Brief:
Can you copy the lines below word for word, starting at the line with "This screenshot has height=676, width=1069." and continuing up to and including the line with "(1644, 126)"?

>>>>

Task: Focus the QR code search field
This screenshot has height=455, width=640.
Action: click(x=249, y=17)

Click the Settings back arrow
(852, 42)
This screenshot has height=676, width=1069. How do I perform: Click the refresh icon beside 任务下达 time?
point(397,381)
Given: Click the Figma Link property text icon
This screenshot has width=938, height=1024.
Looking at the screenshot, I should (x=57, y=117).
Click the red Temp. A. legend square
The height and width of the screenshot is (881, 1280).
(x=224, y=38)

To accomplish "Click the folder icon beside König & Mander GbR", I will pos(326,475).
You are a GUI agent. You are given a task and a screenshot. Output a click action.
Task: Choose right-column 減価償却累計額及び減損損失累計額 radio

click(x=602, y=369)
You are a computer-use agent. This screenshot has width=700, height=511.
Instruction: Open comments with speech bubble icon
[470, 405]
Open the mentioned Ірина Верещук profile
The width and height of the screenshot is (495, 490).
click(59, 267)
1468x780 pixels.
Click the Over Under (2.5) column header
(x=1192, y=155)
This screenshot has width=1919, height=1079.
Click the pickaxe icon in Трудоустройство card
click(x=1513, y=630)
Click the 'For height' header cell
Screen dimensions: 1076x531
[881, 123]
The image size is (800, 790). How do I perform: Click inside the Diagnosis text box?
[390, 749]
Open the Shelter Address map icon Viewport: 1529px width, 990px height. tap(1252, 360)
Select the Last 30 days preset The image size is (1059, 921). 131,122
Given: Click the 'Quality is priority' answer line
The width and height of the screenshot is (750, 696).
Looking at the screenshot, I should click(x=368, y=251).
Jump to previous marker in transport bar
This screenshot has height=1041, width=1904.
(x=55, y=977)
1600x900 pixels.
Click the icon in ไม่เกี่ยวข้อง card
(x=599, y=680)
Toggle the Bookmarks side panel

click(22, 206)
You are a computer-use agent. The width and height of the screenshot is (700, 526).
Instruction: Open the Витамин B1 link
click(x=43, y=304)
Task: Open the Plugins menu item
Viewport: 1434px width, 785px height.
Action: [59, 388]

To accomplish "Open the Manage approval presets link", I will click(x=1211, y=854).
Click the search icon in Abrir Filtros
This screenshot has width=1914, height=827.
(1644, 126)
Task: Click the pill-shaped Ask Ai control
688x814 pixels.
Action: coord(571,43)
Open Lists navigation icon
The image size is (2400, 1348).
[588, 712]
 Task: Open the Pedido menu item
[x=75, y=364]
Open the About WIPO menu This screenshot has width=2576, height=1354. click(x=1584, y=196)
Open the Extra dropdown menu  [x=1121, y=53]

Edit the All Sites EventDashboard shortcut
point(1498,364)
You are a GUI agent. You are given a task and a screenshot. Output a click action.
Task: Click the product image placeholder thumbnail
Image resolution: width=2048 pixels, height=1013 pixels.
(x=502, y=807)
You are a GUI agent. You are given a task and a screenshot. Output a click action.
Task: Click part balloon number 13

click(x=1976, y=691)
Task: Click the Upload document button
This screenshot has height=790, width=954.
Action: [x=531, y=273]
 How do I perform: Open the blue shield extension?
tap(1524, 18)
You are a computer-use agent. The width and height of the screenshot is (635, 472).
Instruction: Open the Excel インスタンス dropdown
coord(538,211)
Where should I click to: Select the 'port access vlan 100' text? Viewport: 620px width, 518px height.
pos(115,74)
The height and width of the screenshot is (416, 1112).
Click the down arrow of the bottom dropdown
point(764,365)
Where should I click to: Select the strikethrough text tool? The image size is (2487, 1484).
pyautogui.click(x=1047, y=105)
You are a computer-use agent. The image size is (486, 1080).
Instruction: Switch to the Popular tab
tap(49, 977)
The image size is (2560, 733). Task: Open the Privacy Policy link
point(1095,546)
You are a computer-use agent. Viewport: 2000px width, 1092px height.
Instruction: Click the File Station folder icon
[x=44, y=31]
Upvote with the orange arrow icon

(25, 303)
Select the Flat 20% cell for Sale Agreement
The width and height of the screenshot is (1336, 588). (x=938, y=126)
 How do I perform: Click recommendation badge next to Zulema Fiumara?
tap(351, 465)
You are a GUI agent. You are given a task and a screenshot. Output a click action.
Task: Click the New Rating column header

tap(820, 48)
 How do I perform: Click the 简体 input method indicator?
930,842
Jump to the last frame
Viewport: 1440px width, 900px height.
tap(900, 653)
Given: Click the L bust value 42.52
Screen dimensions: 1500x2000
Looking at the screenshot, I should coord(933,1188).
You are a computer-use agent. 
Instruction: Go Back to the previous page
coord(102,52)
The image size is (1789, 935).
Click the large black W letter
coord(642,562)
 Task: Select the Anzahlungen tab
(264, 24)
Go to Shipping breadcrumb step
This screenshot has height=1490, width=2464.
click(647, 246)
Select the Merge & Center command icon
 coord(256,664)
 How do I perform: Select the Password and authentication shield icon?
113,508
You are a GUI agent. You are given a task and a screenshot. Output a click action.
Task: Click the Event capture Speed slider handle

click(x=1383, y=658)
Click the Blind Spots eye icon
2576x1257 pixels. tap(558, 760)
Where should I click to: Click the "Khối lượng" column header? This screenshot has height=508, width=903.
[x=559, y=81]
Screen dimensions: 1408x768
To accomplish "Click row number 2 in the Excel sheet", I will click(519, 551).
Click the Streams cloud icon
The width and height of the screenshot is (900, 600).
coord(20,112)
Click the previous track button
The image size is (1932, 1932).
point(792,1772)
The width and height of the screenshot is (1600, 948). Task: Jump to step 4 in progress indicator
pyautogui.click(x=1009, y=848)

<<<<

Result:
This screenshot has height=676, width=1069. How do I perform: Click the refresh icon beside 任务下达 time?
point(397,381)
Given: Click the Figma Link property text icon
This screenshot has width=938, height=1024.
Looking at the screenshot, I should (x=57, y=117).
Click the red Temp. A. legend square
The height and width of the screenshot is (881, 1280).
(x=224, y=38)

To accomplish "Click the folder icon beside König & Mander GbR", I will pos(326,475).
You are a GUI agent. You are given a task and a screenshot. Output a click action.
Task: Choose right-column 減価償却累計額及び減損損失累計額 radio

click(x=602, y=369)
You are a computer-use agent. This screenshot has width=700, height=511.
Instruction: Open comments with speech bubble icon
[470, 405]
Open the mentioned Ірина Верещук profile
The width and height of the screenshot is (495, 490).
click(59, 267)
1468x780 pixels.
Click the Over Under (2.5) column header
(x=1192, y=155)
This screenshot has width=1919, height=1079.
Click the pickaxe icon in Трудоустройство card
click(x=1513, y=630)
Click the 'For height' header cell
Screen dimensions: 1076x531
[881, 123]
The image size is (800, 790). How do I perform: Click inside the Diagnosis text box?
[390, 749]
Open the Shelter Address map icon Viewport: 1529px width, 990px height. tap(1252, 360)
Select the Last 30 days preset The image size is (1059, 921). 131,122
Given: Click the 'Quality is priority' answer line
The width and height of the screenshot is (750, 696).
Looking at the screenshot, I should click(x=368, y=251).
Jump to previous marker in transport bar
This screenshot has height=1041, width=1904.
(x=55, y=977)
1600x900 pixels.
Click the icon in ไม่เกี่ยวข้อง card
(x=599, y=680)
Toggle the Bookmarks side panel

click(22, 206)
You are a computer-use agent. The width and height of the screenshot is (700, 526).
Instruction: Open the Витамин B1 link
click(x=43, y=304)
Task: Open the Plugins menu item
Viewport: 1434px width, 785px height.
Action: [59, 388]

To accomplish "Open the Manage approval presets link", I will click(x=1211, y=854).
Click the search icon in Abrir Filtros
This screenshot has width=1914, height=827.
(1644, 126)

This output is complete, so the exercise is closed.